Police Asking "Show me your paper" Blocked
Charleston, S.C. (ACLU) – A civil rights coalition that challenged South Carolina’s anti-immigrant law, Act 69 (also known as SB 20), announced -March 3- an agreement with the state that permanently blocks key provisions and provides strict limits on the “racial profiling” provisions of the law. The agreement was also entered into by the U.S. Department of Justice, effectively ending two consolidated lawsuits against Act 69 in the state.
The proposed settlement filed today, which is pending review by the court, will permanently block provisions that criminalize daily interactions with undocumented immigrants, similar to provisions permanently enjoined as a result of settlements in similar cases in Alabama and Georgia. The settlement also will prevent enforcement of a provision that would have imposed criminal penalties on those who fail to carry immigration documents.
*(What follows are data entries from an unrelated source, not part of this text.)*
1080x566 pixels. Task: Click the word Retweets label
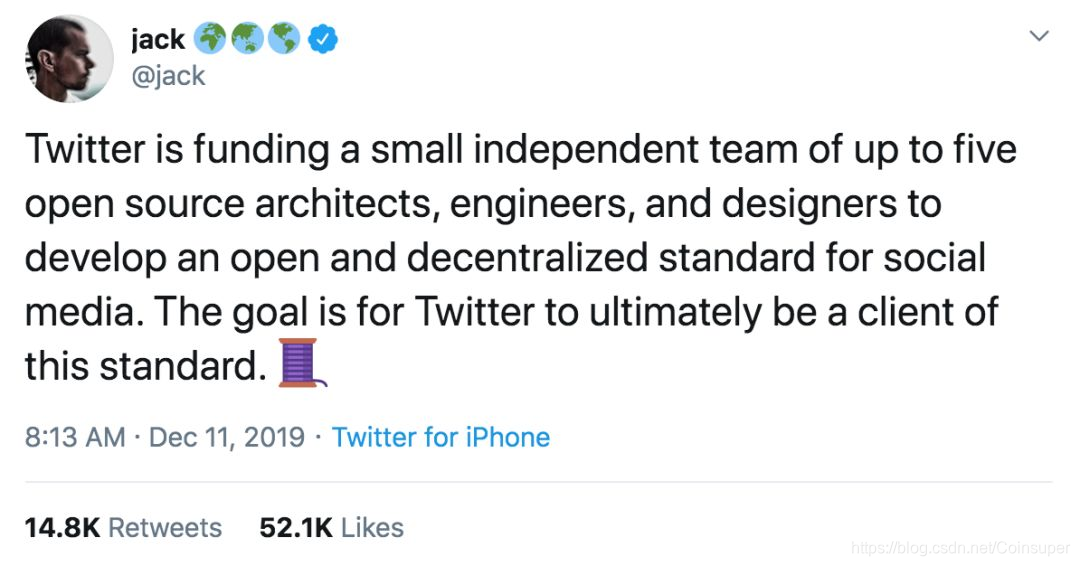165,528
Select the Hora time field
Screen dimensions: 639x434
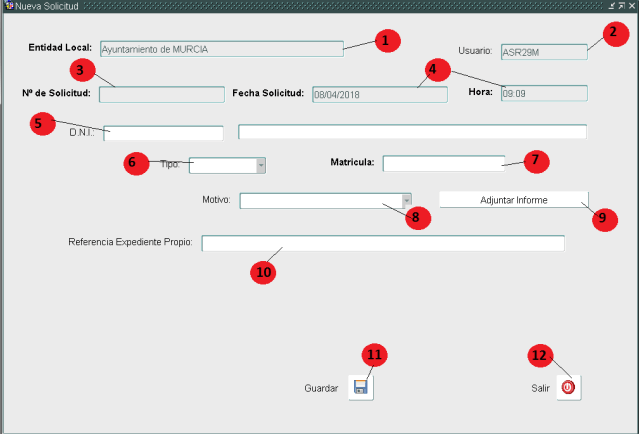(x=543, y=94)
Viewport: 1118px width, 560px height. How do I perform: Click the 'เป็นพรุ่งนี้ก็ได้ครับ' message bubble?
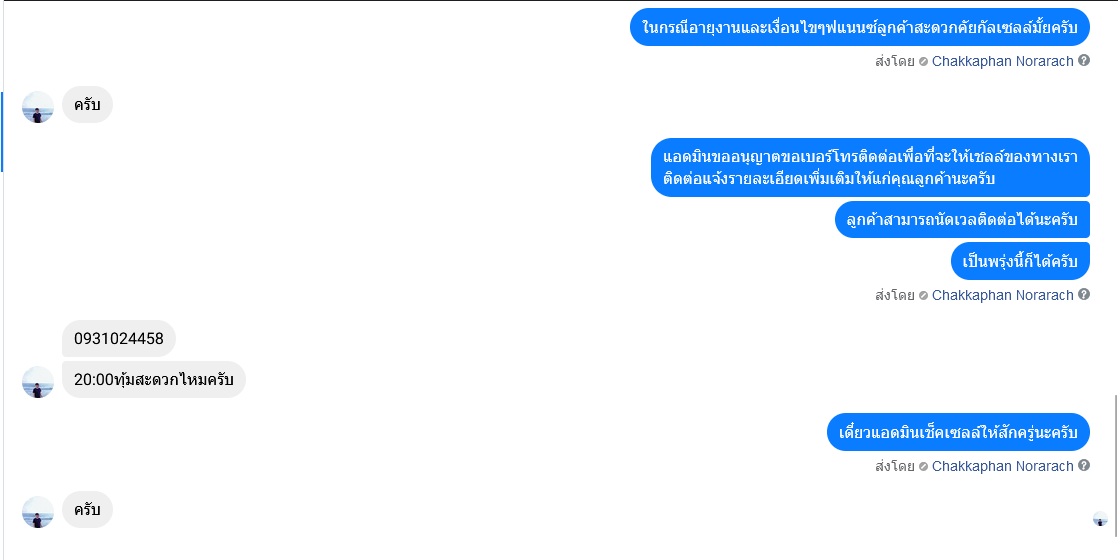[1020, 261]
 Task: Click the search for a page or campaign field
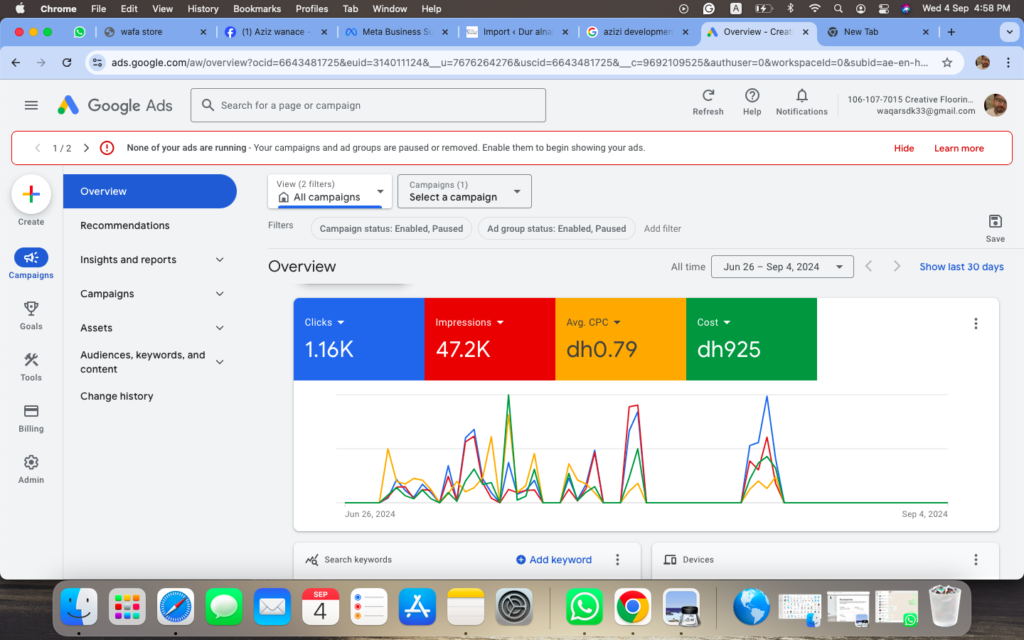[x=367, y=104]
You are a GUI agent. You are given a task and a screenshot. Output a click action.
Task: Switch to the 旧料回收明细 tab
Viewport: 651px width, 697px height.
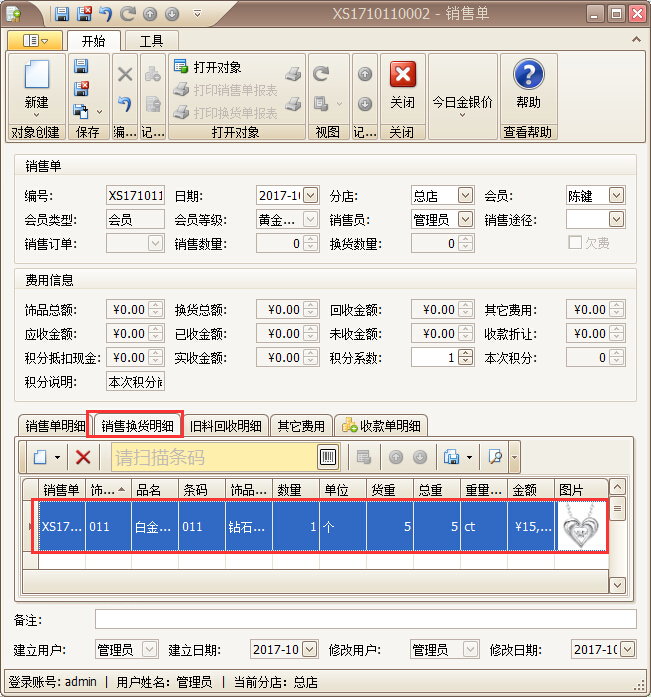pos(227,426)
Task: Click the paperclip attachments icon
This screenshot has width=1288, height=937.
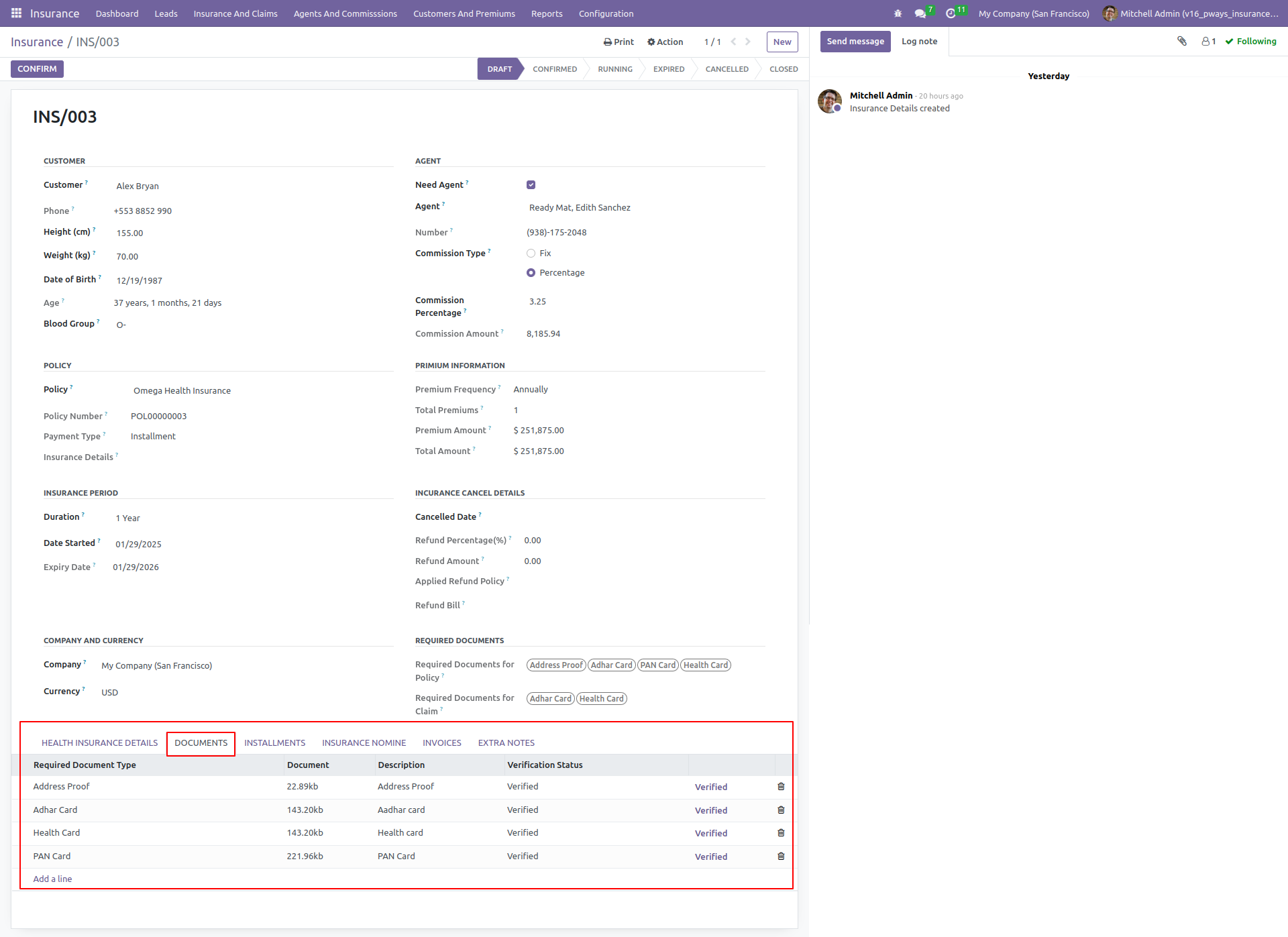Action: coord(1182,42)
A key component of the settlement agreement creates strict guidance for the provision of SB 20 mandating that police demand “papers” of those who appear foreign. The proposed settlement includes a formal opinion from the state’s Attorney General clarifying that state law does not authorize law enforcement to detain a person for any period of time to determine immigration status.
"The state has finally agreed to put to rest the most divisive provisions of South Carolina’s anti-immigrant law, which would have given local officials carte blanche to criminalize the lives of immigrants and those who interact with them," said Andre Segura, attorney with the American Civil Liberties Union Immigrants’ Rights Project. "We are especially pleased that the state has set forth clear limits on what its officers can and can’t do – officers are not permitted to prolong stops or detain individuals believed or even determined to be undocumented for any purpose. Constitutional rights apply to all and no one is required to answer any question by state or local officials about their immigration status."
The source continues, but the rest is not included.